2 Vgl. Atkinson, R.C. & Shiffrin, R.M.: 1968, S. 90.
3 Vgl. ebd.
4 Vgl. Atkinson, R.C. & Shiffrin, R.M.: 1968, S. 101.
5 Vgl. ebd. S. 90.
6 Vgl. ebd. S. 91.
7 Vgl. Becker-Carus, C.: 2004, S. 375.
8 Vgl. Becker-Carus, C.: 2004, S. 370.
9 Vgl. Atkinson, R.C. & Shiffrin, R.M.: 1968, S. 94f
10 Vgl. Becker-Carus, C.: 2004, S. 375.
11 Vgl. Atkinson, R.C. & Shiffrin, R.M.: 1968, S. 95.
12 Atkinson & Shiffrin sprechen hierbei von decay (s. hierzu Atkinson, R.C. & Shiffrin, R.M.: 1968, S. 90)
13 Vgl. Atkinson, R.C. & Shiffrin, R.M.: 1968, S. 97.
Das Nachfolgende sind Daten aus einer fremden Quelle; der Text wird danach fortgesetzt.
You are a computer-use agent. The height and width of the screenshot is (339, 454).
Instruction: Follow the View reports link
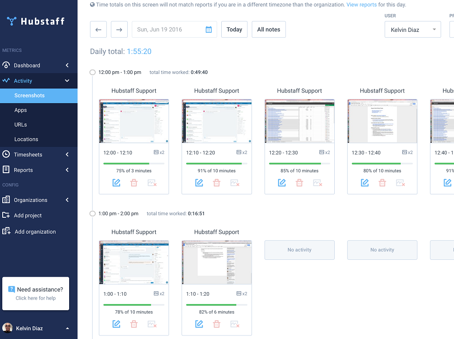(361, 5)
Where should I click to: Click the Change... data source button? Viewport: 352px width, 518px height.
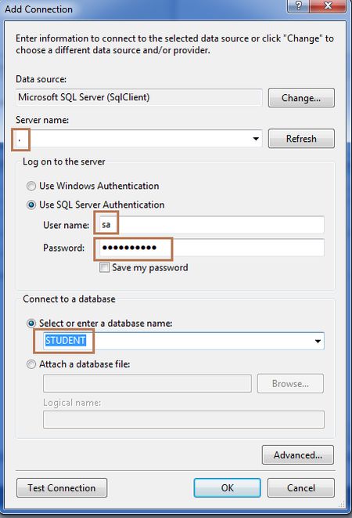click(301, 98)
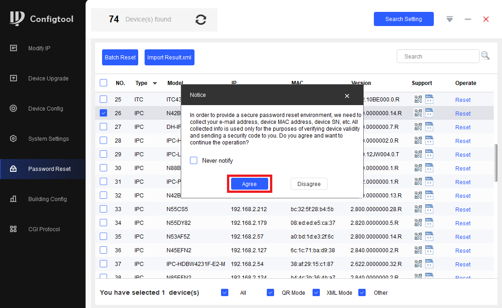502x308 pixels.
Task: Agree to the password reset notice
Action: [249, 184]
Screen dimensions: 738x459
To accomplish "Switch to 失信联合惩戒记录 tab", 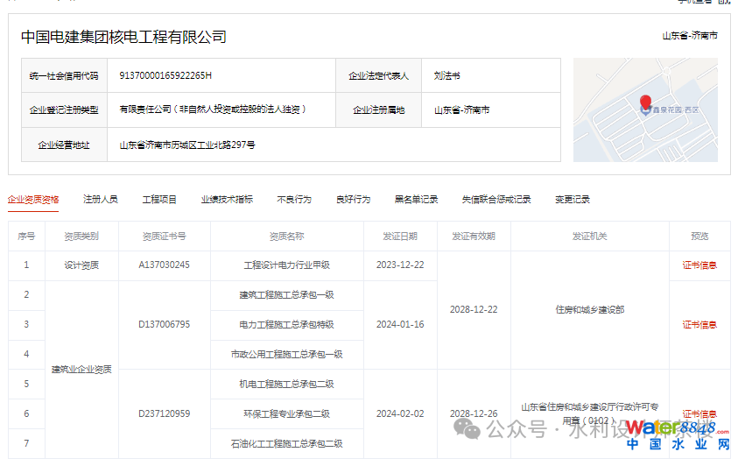I will (496, 200).
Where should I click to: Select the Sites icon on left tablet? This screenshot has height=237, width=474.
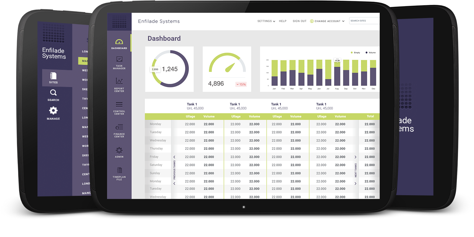click(53, 76)
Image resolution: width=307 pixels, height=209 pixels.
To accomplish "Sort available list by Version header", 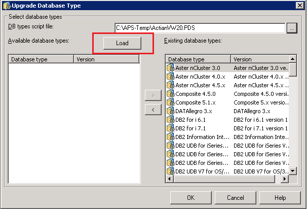I will click(106, 59).
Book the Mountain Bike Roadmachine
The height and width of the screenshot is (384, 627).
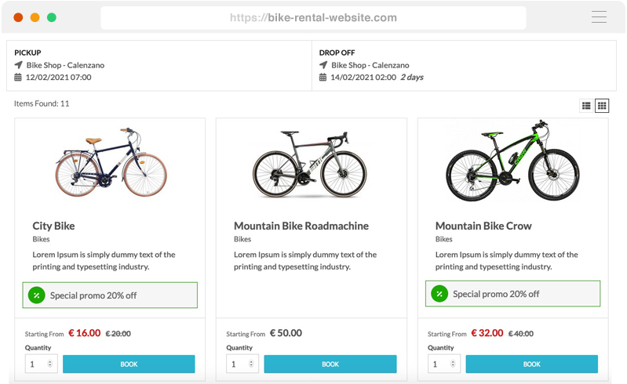(x=330, y=364)
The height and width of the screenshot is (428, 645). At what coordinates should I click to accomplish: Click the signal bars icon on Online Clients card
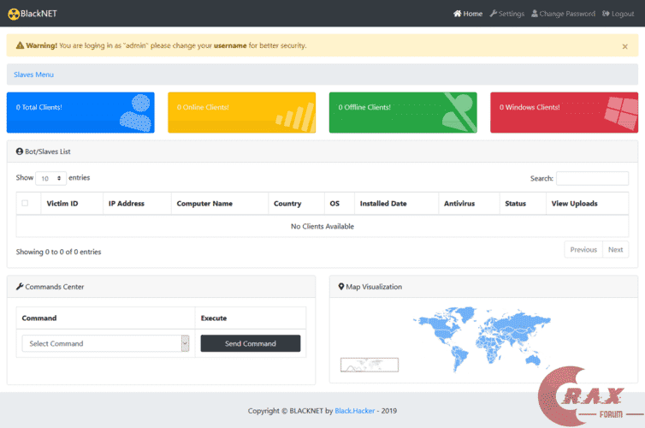(x=295, y=114)
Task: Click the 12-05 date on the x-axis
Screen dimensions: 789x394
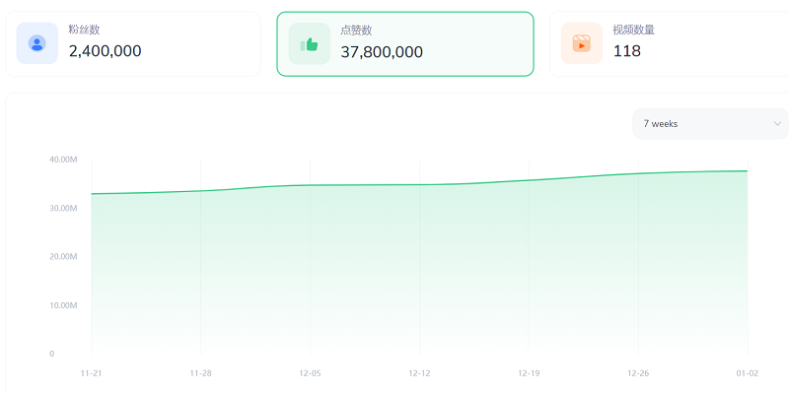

14 Vgl. Atkinson, R.C. & Shiffrin, R.M.: 1968, S. 100; Vgl. Becker-Carus, C.: 2004, S. 378.
15 Vgl. Schönpflug, W. & Schönpflug, U.: 1997, S. 239.
16 Becker-Carus, C.: 2004, S. 379.
17 Vgl. Atkinson, R.C. & Shiffrin, R.M.: 1968, S. 92.
18 Vgl. Becker-Carus, C.: 2004, S. 375.
19 Vgl. ebd. S. 379.
20 Vgl. ebd. S. 381.
21 Vgl. Winke-Fischer, S.: 2013, S. 18.